• _Provided text_
--- --- ---
Your most obedient servant,

James Verner, Grand Sec.

“To—, county of—.”

Grand Orange Lodge,

Dublin, 21st May, 1824.

“Resolved—That in consequence of the evils which have arisen from the erroneous views which many persons have taken of the motives and conduct of the Orangemen of Ireland, and of the intention and tendency of the processions which have usually taken place on the 12th of July, in memory of the glorious revolution; the Grand Orange Lodge, feeling anxious to evince publicly their desire to promote tranquillity and to take from the ill-disposed every excuse for their misconduct, and willing to restrain even their own most earnest wishes, for the public avowal of that attachment to our glorious constitution, which is the life-blood of the association, hereby resolve- 'That no public procession of the Orange Association shall be made on the 12th of July next; and that our grand secretary be instructed to communicate this resolution to the several grand masters for the information of all concerned.

“Signed by order,

James Verner, Grand Sec.”

We regret that we cannot pause to comment upon these documents, so characteristic of that Christian forbearance and Christian principle which, let its enemies say what they will, we believe from our souls to be the spirit of the Orange Institution.

But our space compels us to be brief.

In 1825 an act was passed suppressing all political societies. The Orangemen obeyed the law—they dissolved their association and discontinued their meetings.

The Catholic Association appointed a committee to devise some means by which they might evade the law. It was no difficult matter for the ingenious chicanery of Mr. O'Connell to evade the clumsy enactments of Mr. Plunkett, or, as he was then termed by all parties, ignoramus Plunkett—enactments, perhaps, framed (do not subsequent events more than justify our suspicions?) with the express design of leaving loopholes by which wily sedition might escape the penalties of their violation, while loyalty would scorn to avail itself of the expedient.

For three years the Orangemen proved their obedience to the spirit of the law, for its letter they might easily have evaded.

In 1828, upon the expiration of the Algerine statute, they revived their system and framed its constitution in strict accordance with the law: and to the honour of the founders of the Orange Institution be it spoken, that those who, in 1828, made it their object to draw up rules which might defy even the cavelling of their enemies, were enabled to attain that object by adopting, without a single material alteration, except the omission of the regulations enjoining the taking of the oath—the very same rules which had been originally agreed to in 1798.

In November, 1828, the Grand Lodge published the following address to the Protestants of the empire:—

“It is not less the interest than the duty of Protestants to support, by every lawful means, the religious and civil establishments of their country. By these the honour of God and the happiness of man are most effectually secured. In the present era our religion is menaced by the attacks of Popery and infidelity, while our constitution is assailed by faction and sedition.

“Against this double danger the Orange Institution was formed, being so named in honour of King William the Third, Prince of Orange, the illustrious champion to whom Great Britain owes her deliverance from thraldom, spiritual and political, the establishment of the Protestant religion, and the inheritance of the Brunswick dynasty. We lay no claim to exclusive loyalty or exclusive Protestantism; but no man, unless his creed be Protestant and his principles loyal, can associate with us. We recognize no other exclusion. Our institution receives, nay, solicits into its circle, every man whose religion and character can stand these tests.
--- --- ---
• _Data rows_
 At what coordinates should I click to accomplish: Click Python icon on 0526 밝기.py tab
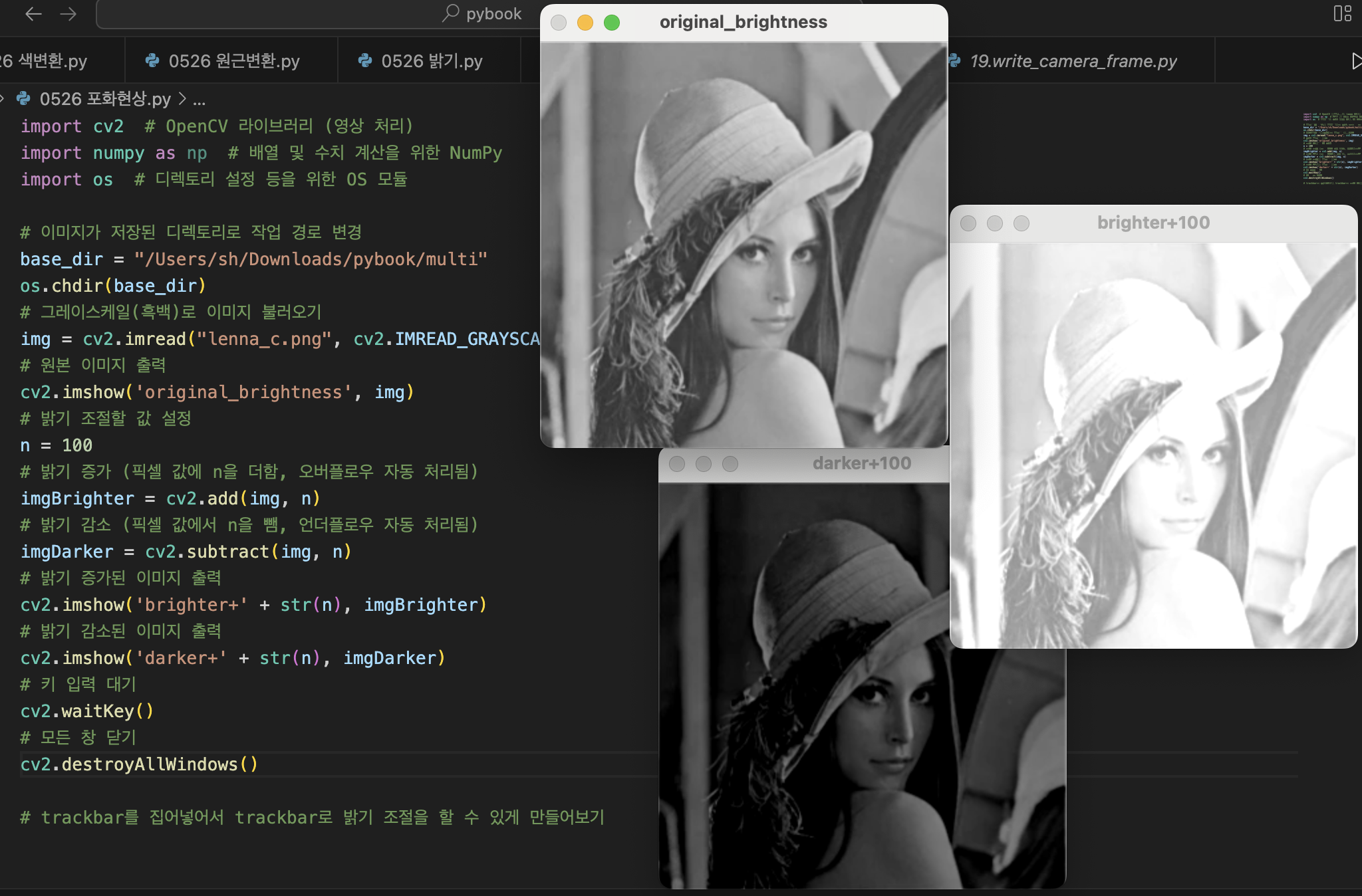(365, 60)
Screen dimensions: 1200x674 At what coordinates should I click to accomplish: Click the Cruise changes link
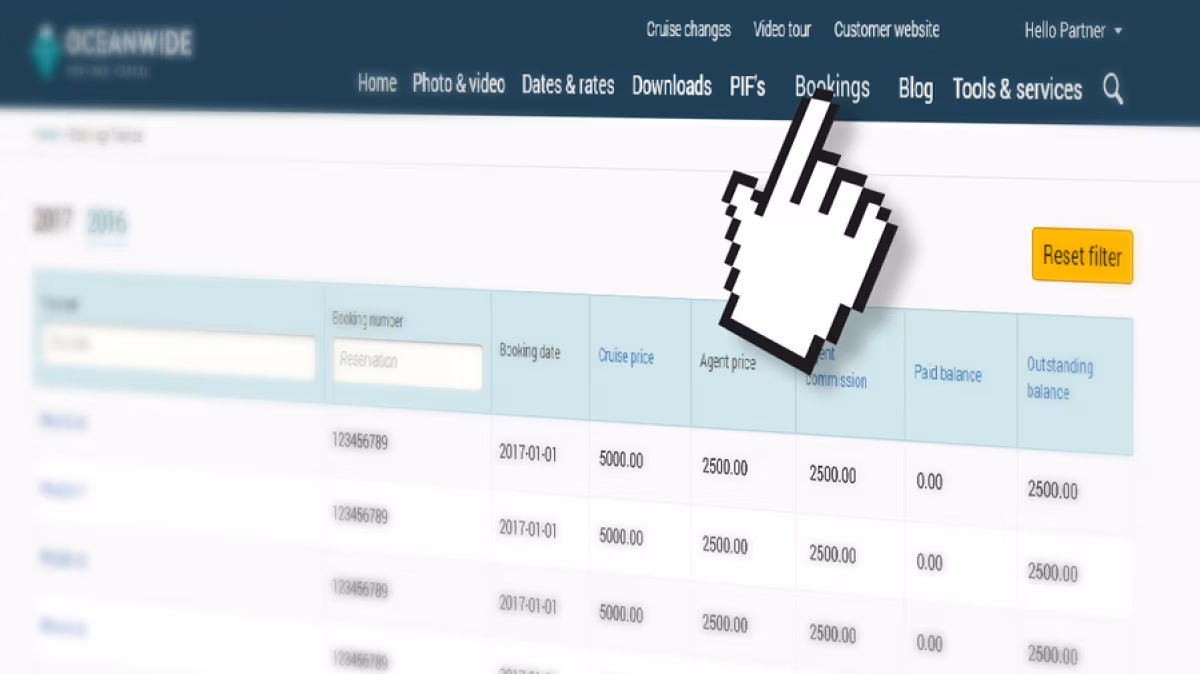[688, 29]
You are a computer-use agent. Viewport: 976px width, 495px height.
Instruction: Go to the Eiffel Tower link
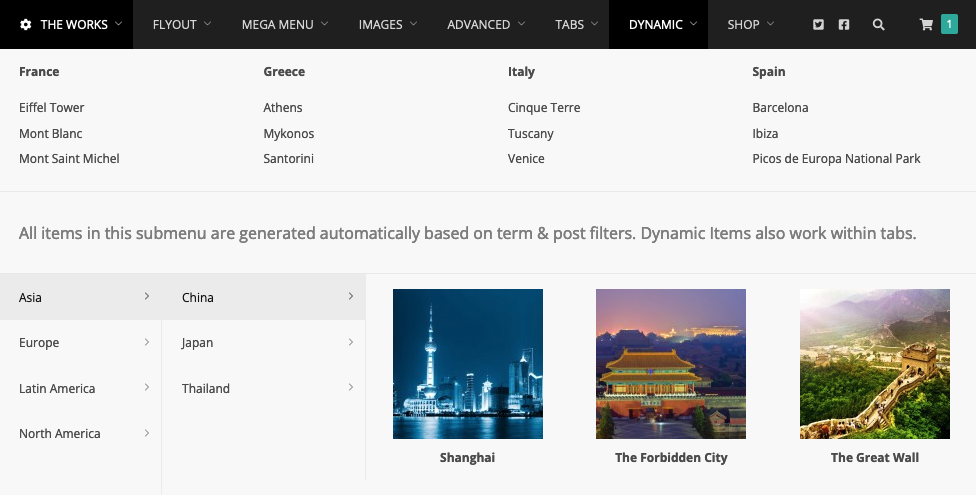tap(52, 108)

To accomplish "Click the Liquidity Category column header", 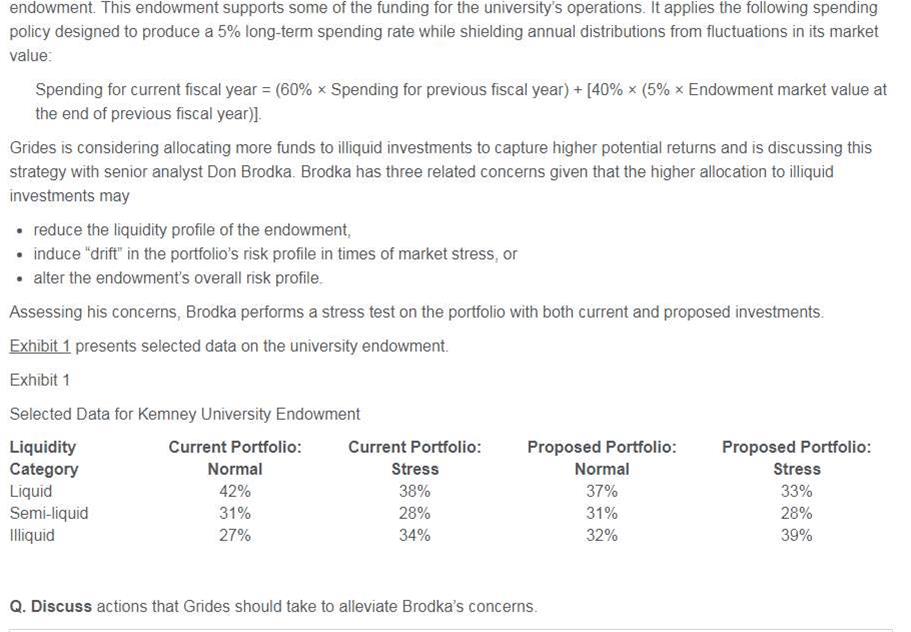I will [x=44, y=458].
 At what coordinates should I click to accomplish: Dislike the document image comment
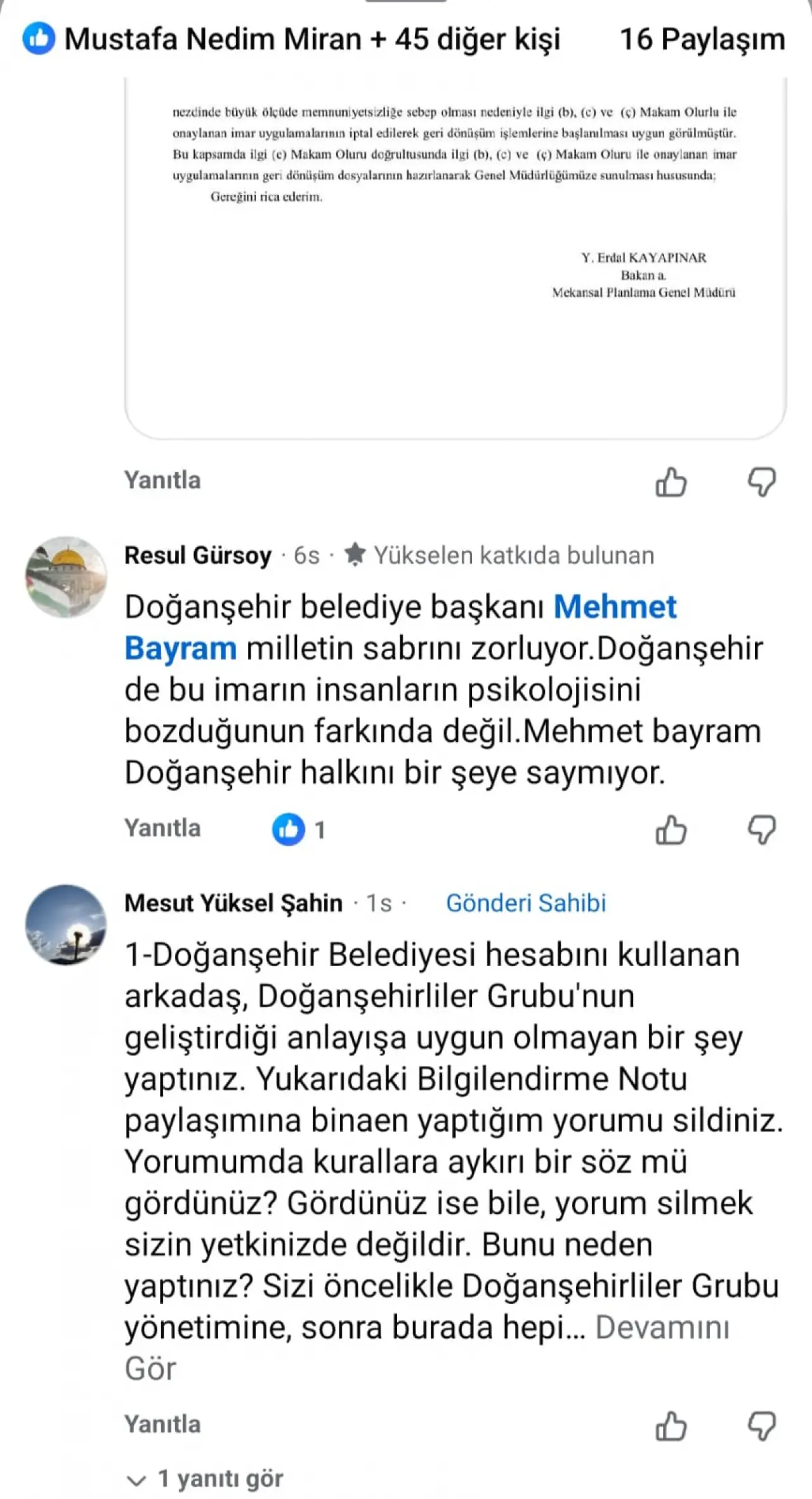[761, 482]
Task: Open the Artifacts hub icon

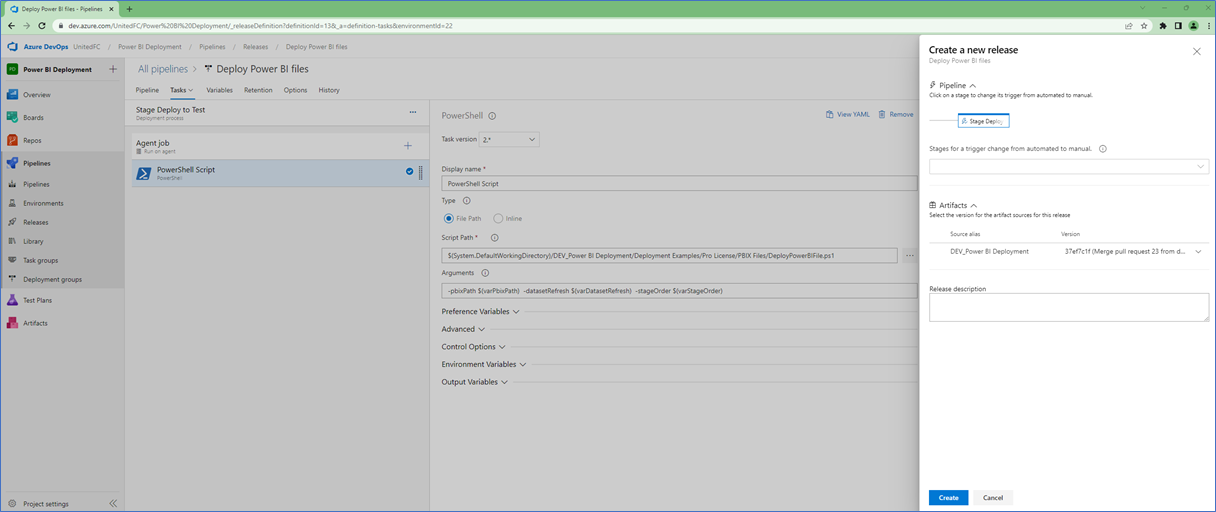Action: tap(12, 323)
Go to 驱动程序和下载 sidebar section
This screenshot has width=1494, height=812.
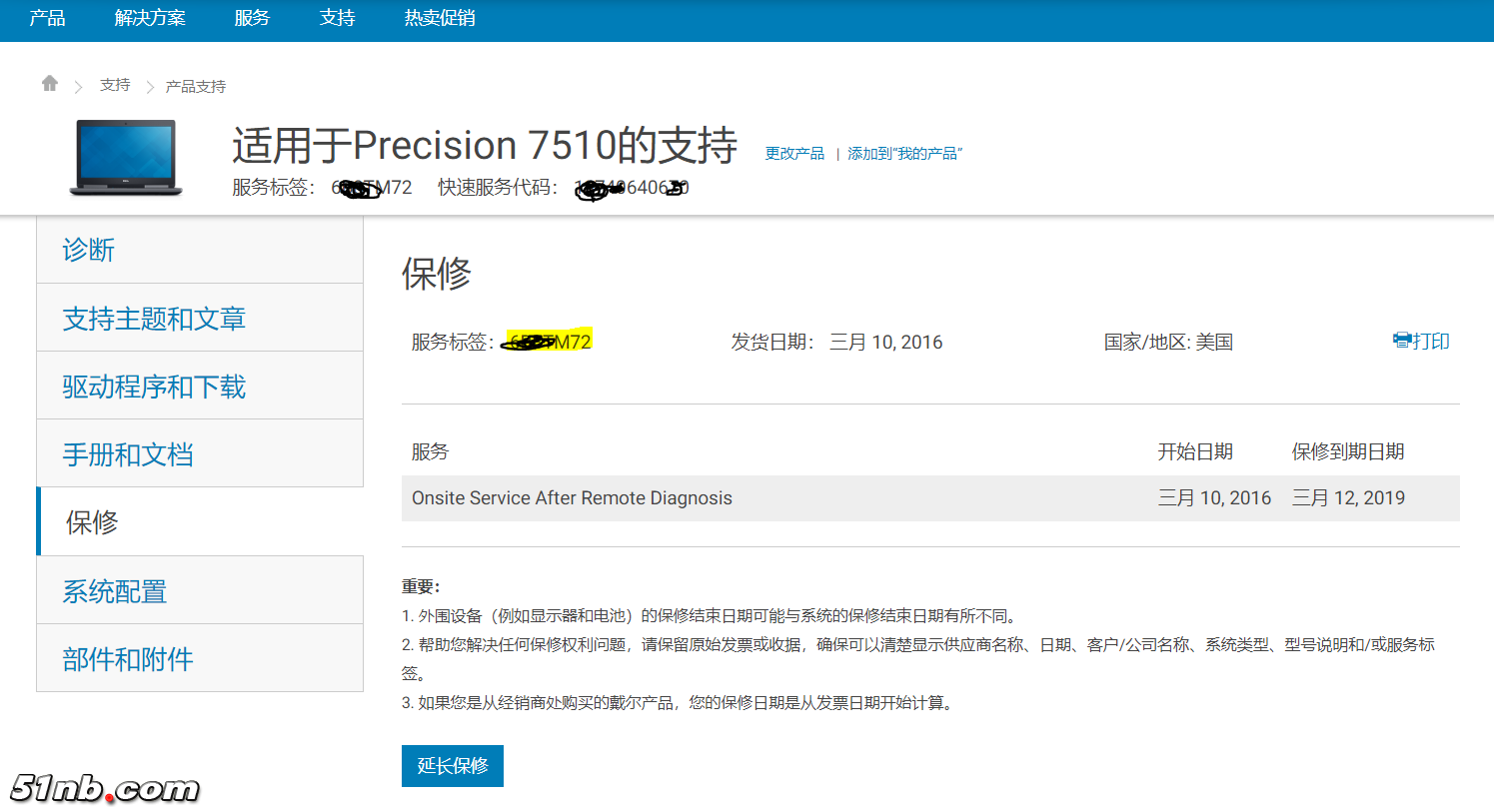click(x=154, y=387)
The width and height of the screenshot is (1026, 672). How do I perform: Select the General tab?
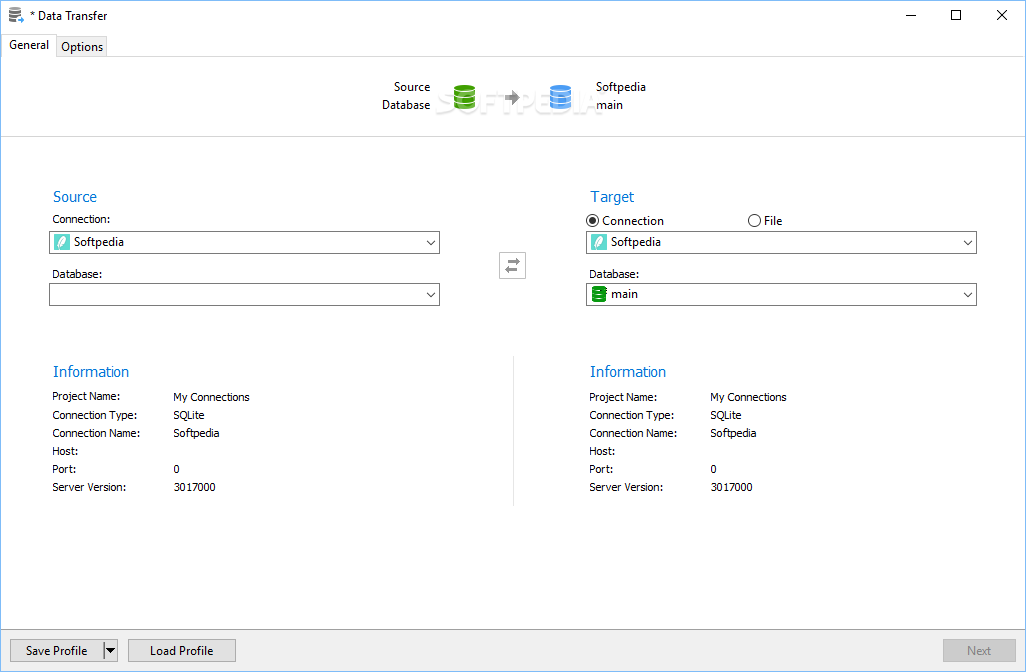click(29, 45)
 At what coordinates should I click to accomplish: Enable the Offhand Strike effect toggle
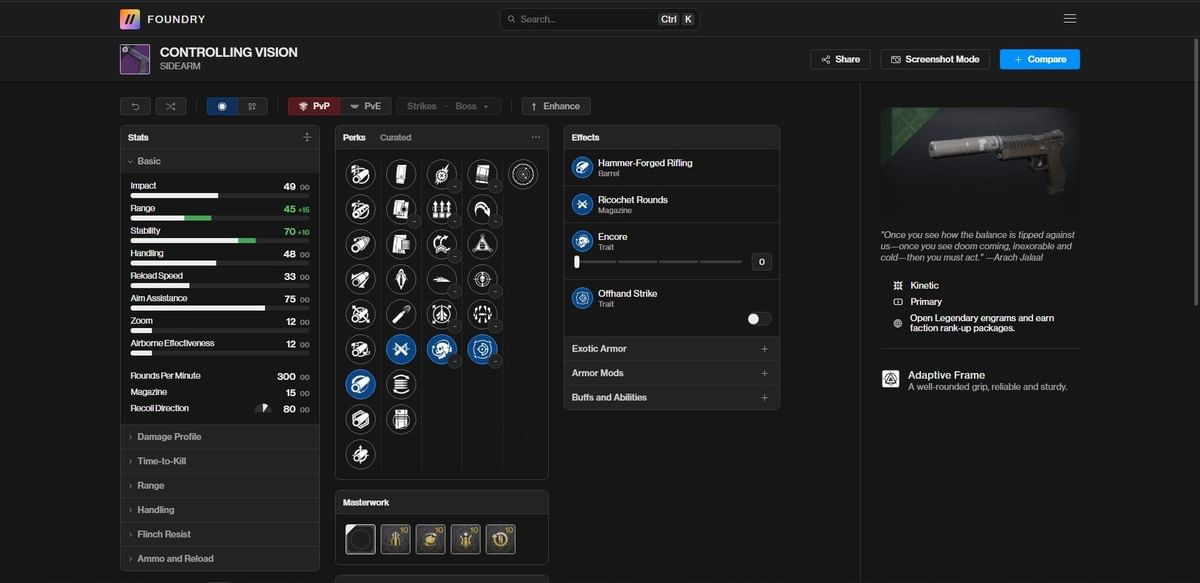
--- --- ---
• _Parts of the exercise_
a) List every distinct four-digit year that appears in the passage on the Orange Institution, in the order each first appears.
b) Reproduce the passage on the Orange Institution word for word, beginning at the words "In 1825 an act" and stopping after the words "easily have evaded.".

• _Answers by task_
a) 1824, 1825, 1828, 1798

b)
In 1825 an act was passed suppressing all political societies. The Orangemen obeyed the law—they dissolved their association and discontinued their meetings.

The Catholic Association appointed a committee to devise some means by which they might evade the law. It was no difficult matter for the ingenious chicanery of Mr. O'Connell to evade the clumsy enactments of Mr. Plunkett, or, as he was then termed by all parties, ignoramus Plunkett—enactments, perhaps, framed (do not subsequent events more than justify our suspicions?) with the express design of leaving loopholes by which wily sedition might escape the penalties of their violation, while loyalty would scorn to avail itself of the expedient.

For three years the Orangemen proved their obedience to the spirit of the law, for its letter they might easily have evaded.